What to produce:
In the text on dwarf woodsorrel, substitute "ovoid" for "egg-shaped" and write out again the part that opens with the words containing "Oxalis laxa, commonly" and closes with "about 5 mm.".

Source document:
◆ ◆ ◆
Plant species in the wood-sorrel family

Oxalis laxa, commonly called dwarf woodsorrel, is a species of flowering plant from South America in the wood-sorrel family. It is an introduced weed in California.

==Description==
Dwarf woodsorrel is an annual plant with fibrous roots. Its stems grow upwards to as much as 20 centimeters. It has leaves growing both from the base of the plant and attached to its stems by leaf stems as much as 5 cm long. Its leaves are divided into leaflets that are sparely hairy and about 1.3 cm long.

Its flowers have yellow, oblong petals less than 1.2 cm long. The fruit is an egg-shaped capsule to about 5 mm.

==Taxonomy==
Oxalis laxa was scientifically described and named by William Jackson Hooker and George Arnott Walker Arnott in 1830. It is classified in the genus Oxalis as part of the family Oxalidaceae. It has no accepted varieties, but has four in its synonyms.
◆ ◆ ◆
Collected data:
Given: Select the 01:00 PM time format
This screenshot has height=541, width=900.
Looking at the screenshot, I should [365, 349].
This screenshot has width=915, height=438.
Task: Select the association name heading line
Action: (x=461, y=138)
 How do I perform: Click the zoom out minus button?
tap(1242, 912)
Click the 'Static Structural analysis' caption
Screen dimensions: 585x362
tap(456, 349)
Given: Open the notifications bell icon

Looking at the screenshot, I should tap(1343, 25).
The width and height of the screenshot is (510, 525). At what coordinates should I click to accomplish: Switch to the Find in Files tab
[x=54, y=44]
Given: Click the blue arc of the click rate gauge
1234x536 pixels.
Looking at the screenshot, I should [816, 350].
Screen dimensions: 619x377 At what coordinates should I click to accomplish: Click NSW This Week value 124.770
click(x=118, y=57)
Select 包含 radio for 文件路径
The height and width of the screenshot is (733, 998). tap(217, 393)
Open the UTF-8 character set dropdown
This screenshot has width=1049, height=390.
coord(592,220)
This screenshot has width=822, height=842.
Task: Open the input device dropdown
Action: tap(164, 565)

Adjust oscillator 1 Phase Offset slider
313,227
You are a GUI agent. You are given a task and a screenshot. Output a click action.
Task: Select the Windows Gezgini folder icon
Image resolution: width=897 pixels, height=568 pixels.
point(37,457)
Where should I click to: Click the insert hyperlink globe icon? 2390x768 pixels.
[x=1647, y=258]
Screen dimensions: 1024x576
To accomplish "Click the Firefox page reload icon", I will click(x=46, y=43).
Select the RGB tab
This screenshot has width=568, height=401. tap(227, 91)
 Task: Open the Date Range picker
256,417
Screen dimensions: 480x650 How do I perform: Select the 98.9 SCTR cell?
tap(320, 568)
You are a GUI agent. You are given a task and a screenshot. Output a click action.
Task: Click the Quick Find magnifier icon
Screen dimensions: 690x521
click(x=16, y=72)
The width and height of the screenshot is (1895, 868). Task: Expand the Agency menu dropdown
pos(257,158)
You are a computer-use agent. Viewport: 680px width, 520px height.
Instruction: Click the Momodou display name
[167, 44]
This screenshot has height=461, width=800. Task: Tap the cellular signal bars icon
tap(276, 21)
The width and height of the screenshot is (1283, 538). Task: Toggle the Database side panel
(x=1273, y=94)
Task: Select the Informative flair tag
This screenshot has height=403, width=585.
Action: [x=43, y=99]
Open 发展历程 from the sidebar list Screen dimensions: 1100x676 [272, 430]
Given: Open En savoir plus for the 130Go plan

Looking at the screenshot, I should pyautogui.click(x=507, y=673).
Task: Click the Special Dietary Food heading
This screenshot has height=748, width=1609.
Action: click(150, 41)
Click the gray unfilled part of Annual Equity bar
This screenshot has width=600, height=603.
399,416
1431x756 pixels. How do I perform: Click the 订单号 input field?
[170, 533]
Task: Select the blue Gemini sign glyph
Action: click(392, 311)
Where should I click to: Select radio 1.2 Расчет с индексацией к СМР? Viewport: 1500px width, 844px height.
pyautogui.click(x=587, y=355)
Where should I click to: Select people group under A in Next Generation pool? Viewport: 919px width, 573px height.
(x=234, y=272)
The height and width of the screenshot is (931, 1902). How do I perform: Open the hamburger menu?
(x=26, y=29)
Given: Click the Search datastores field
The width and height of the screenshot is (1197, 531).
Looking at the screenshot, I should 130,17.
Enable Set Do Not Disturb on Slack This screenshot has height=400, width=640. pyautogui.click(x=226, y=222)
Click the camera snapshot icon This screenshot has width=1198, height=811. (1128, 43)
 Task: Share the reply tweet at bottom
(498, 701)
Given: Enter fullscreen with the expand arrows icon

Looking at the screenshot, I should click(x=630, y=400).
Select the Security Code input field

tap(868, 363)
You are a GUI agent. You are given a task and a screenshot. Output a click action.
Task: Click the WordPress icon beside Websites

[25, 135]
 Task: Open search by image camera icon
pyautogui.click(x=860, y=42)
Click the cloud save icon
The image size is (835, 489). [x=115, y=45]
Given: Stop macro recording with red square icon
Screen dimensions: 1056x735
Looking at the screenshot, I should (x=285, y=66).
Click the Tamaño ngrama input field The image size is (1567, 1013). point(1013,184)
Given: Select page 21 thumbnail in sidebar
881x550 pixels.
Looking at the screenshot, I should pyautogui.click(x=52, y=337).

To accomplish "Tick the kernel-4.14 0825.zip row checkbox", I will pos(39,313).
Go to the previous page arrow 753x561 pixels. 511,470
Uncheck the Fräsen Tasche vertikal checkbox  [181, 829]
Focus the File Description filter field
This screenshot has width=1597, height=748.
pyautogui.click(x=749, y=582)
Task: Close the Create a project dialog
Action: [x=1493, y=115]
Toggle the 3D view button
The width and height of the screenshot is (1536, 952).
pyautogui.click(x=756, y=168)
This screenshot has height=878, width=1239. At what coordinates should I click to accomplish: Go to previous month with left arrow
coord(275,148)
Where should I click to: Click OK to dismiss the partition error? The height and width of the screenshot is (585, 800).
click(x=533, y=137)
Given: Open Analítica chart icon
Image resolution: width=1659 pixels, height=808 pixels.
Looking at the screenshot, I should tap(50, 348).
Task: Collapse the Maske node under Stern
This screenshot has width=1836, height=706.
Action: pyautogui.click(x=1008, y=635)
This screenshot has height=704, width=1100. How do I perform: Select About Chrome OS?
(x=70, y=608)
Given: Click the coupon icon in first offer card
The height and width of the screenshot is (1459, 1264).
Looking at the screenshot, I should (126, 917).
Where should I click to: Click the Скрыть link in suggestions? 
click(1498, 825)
◆ ◆ ◆
Answer to the problem:
Oxalis laxa, commonly called dwarf woodsorrel, is a species of flowering plant from South America in the wood-sorrel family. It is an introduced weed in California.

==Description==
Dwarf woodsorrel is an annual plant with fibrous roots. Its stems grow upwards to as much as 20 centimeters. It has leaves growing both from the base of the plant and attached to its stems by leaf stems as much as 5 cm long. Its leaves are divided into leaflets that are sparely hairy and about 1.3 cm long.

Its flowers have yellow, oblong petals less than 1.2 cm long. The fruit is an ovoid capsule to about 5 mm.